Adelina "Nina" Otero-Warren: A Spanish-American Cultural Broker.
by ANN M. MASSMANN
"What is in a name?" This is the oft-quoted question from Shakespeare's tragic clash of two family cultures, Romeo and Juliet. For Adelina "Nina" Otero-Warren the answer to that query might possibly be a transforming identity at the intersection of cultures in early twentieth-century New Mexico. It is telling that throughout her energetic and ambitious life, she utilized her various names as needed. In 1881, Maria Adelina Isabel Emilia Luna Otero was born into two of New Mexico's older Spanish colonial families. As a child, she was Adelina Otero, keeping her father's name while growing up in the mixed Luna-Bergere household in Los Lunas. As an adult, she became known as "Nina" to family and friends in their new home in Santa Fe. At the age of twenty-six, she married and became "Mrs. Otero-Warren," a name she kept for life, even though she quickly divorced. In the late 1910s to 1920s, she was "Adelina Otero-Warren" as Chair of the Board of Public Health and "Nina Otero-Warren" as Superintendent of Santa Fe county schools. In 1931, she was Adelina Otero as the author of an article in Survey Graphic, and Nina Otero when she published Old Spain in Our Southwest in 1936.
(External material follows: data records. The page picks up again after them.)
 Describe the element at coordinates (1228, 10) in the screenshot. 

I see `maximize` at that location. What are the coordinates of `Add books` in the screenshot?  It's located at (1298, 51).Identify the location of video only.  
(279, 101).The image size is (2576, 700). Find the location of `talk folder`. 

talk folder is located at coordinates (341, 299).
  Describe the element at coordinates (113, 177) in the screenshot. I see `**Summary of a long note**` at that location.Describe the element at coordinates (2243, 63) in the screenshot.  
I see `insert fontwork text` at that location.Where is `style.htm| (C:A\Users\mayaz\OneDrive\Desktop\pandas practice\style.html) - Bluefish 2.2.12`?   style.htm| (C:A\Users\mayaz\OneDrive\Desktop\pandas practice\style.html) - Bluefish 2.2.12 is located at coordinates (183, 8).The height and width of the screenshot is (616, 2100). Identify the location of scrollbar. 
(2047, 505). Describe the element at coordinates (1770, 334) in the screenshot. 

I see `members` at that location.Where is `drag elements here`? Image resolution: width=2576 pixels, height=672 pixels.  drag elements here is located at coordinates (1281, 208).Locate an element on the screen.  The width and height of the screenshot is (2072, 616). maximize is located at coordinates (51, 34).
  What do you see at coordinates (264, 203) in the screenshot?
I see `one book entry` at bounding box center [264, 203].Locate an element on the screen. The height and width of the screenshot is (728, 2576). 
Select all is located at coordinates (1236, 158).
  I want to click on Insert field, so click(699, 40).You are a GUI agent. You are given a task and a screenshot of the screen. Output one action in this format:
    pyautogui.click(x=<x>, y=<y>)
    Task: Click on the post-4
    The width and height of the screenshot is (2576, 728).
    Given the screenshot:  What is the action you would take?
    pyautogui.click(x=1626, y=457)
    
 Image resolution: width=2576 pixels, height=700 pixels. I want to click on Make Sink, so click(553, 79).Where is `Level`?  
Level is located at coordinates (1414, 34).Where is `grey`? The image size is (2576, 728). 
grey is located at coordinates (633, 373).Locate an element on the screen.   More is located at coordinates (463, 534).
These shifts in her named identity are crucial for understanding the life and career of this woman who came to be seen as the epitome of the early twentieth-century cultural broker in New Mexico. Throughout her long life, she moved between and negotiated compromises with the Hispano, Anglo, and American Indian worlds. She was one for whom multiple levels of identity were not only possible, but practical, for they allowed her to identify herself to both the Spanish-American and Anglo American worlds in which she moved. As the multiple use of names suggests, to be a cultural broker or intermediary is to live sometimes in one world and sometimes in another, but often never fully in either.